Inflammatory concerns of βCM-7
A1 β-casein consumption has been associated with inflammatory responses, leading to metabolic suppression and lymphatic congestion136. It has been reported that more inflammatory substances accompanying heart diseases, asthma, and eczema were detected in A1 β-casein-fed mice as compared to A2 β-casein-fed mice. A1 milk has been shown to worsen eczema, acne, asthma upper, allergies, and respiratory infections. In addition, tonsillitis, bronchitis, and ear infections are driven by A1 β-casein. Because of its immune-disruptive and inflammatory effects, A1 β-casein tends to cause endometriosis, a disorder where the uterine lining cells proliferate outside the uterus. Consequently, A1 milk consumption might cause endometriosis and other reproductive obstacles137,138. The inflammation-inducing effects of βCM-7 were studied in an animal model. βCM-7 has been shown to induce inflammatory responses in mice intestines, probably through the TH-2 (CD + 4) pathway137. Besides boosting immune responses, oral supplementation of βCM-7 had improved several cytokines and inflammatory mediators like histamine and interleukin-4 in mice. A2/A2 milk-fed mice displayed immunomodulatory effects by modifying the levels of certain proteins like CD4/CD19 in B and T cells139. The study reported that diets enriched in A2 milk could alleviate the adverse impacts of growth-related immune variations, such as responses to vaccination and infections exposure. Through signals from T helper cells, βCM-7 existence in the intestine might initiate undesired immune responses.
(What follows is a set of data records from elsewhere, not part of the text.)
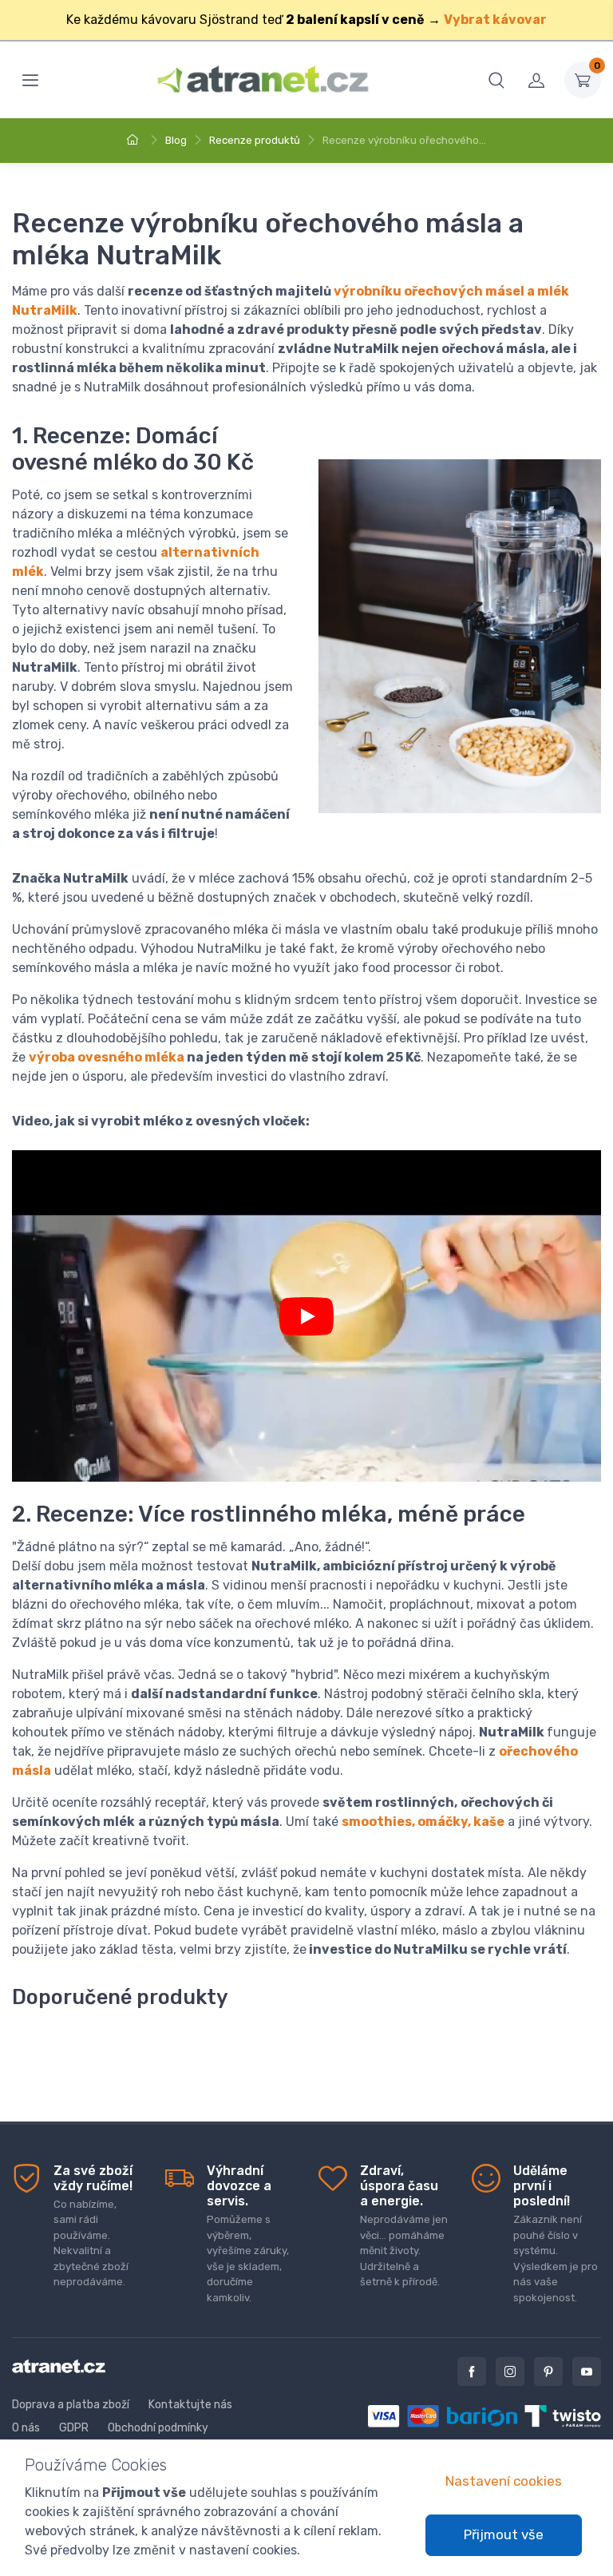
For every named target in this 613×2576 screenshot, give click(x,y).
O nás (26, 2428)
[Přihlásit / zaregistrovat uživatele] (536, 80)
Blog (176, 140)
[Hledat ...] (496, 80)
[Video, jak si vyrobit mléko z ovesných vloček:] (306, 1316)
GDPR (74, 2428)
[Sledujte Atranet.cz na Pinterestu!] (548, 2371)
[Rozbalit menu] (30, 80)
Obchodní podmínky (158, 2428)
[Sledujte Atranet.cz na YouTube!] (586, 2371)
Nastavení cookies (503, 2481)
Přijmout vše (504, 2534)
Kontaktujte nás (190, 2404)
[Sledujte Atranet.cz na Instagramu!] (510, 2371)
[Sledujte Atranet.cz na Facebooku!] (471, 2371)
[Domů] (135, 140)
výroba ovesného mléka (106, 1057)
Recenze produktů (254, 140)
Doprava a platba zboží (70, 2404)
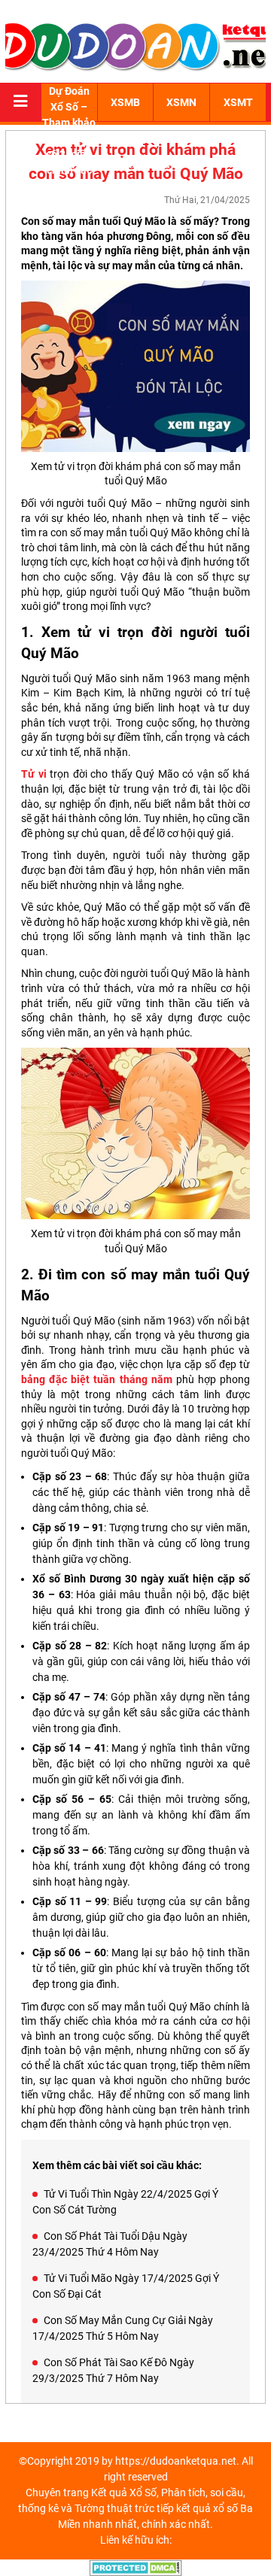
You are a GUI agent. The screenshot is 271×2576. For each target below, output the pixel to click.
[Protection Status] (136, 2567)
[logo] (135, 45)
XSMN (181, 102)
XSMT (238, 102)
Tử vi (34, 774)
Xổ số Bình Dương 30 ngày (98, 1579)
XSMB (125, 102)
The specifics of the interactions associated with βCM-7 are still lacking, and this potential interaction is recommended to be considered when studying casein peptides-caused inflammation.
βCM-7 and sudden infant death syndrome
The proposed link between βCM-7 and sudden infant death syndrome is highly speculative and based on limited animal studies and postmortem observations; no causal evidence exists. Sudden infant death syndrome, a most frequent cause of infant death, happens in infants aged between 1 month and 1 year43. Enzymatic degradation of casein after milk consumption releases small peptides with have higher levels of proline and higher stability against proteolysis. Owing to the undeveloped central nervous system of the infant, βCM can pass the blood-brain-barrier after absorption from the gastrointestinal tract. Hence, opioid peptides derived from the digested milk might depress the brain stem respiratory centers because of vagal nerve development and abnormal respiratory control in infants. This has been reported to be an influencing factor in apnea and sudden infant death. Further research is recommended to fully understand this process at different scales140. Casein-derived substances have been detected in the brain stem of infants experiencing sudden infant death syndrome, and βCMs have consequently been generally suggested as a potential causing factor141. Nevertheless, whether βCM-7 is explicitly responsible is uncertain. Compared to healthy infants, higher levels of βCM-7 in the blood and lower activities of active serum dipeptidyl-peptidase-4 were detected in infants with an apnea episode142. In humans, dipeptidyl-peptidase-4 is the only enzyme that can hydrolyze βCM-7 to X-Pro dipeptide at the N-terminus side. The high levels of βCM-7 cause the body to increase dipeptidyl-peptidase-4 activity in healthy children. Definitely, the privileges of human milk consumption are undebatable compared to baby formulas143. However, further studies are needed to mitigate the drawbacks of formulas feeding, specifically from the βCM-7 viewpoint. It has been reported βCM-7 injection into the blood of young rats and rabbits might cause apnoea144. Another study reported that after A1 bovine milk digestion by the mother, βCM-7 can transfer to the human milk and lead to life-threatening actions in infants145. Human studies are needed to understand the potential transmission of βCM-7 from the mother to the infant, specifically for mothers consuming higher levels of bovine milk146. Further research is essential before any clinical relevance can be inferred.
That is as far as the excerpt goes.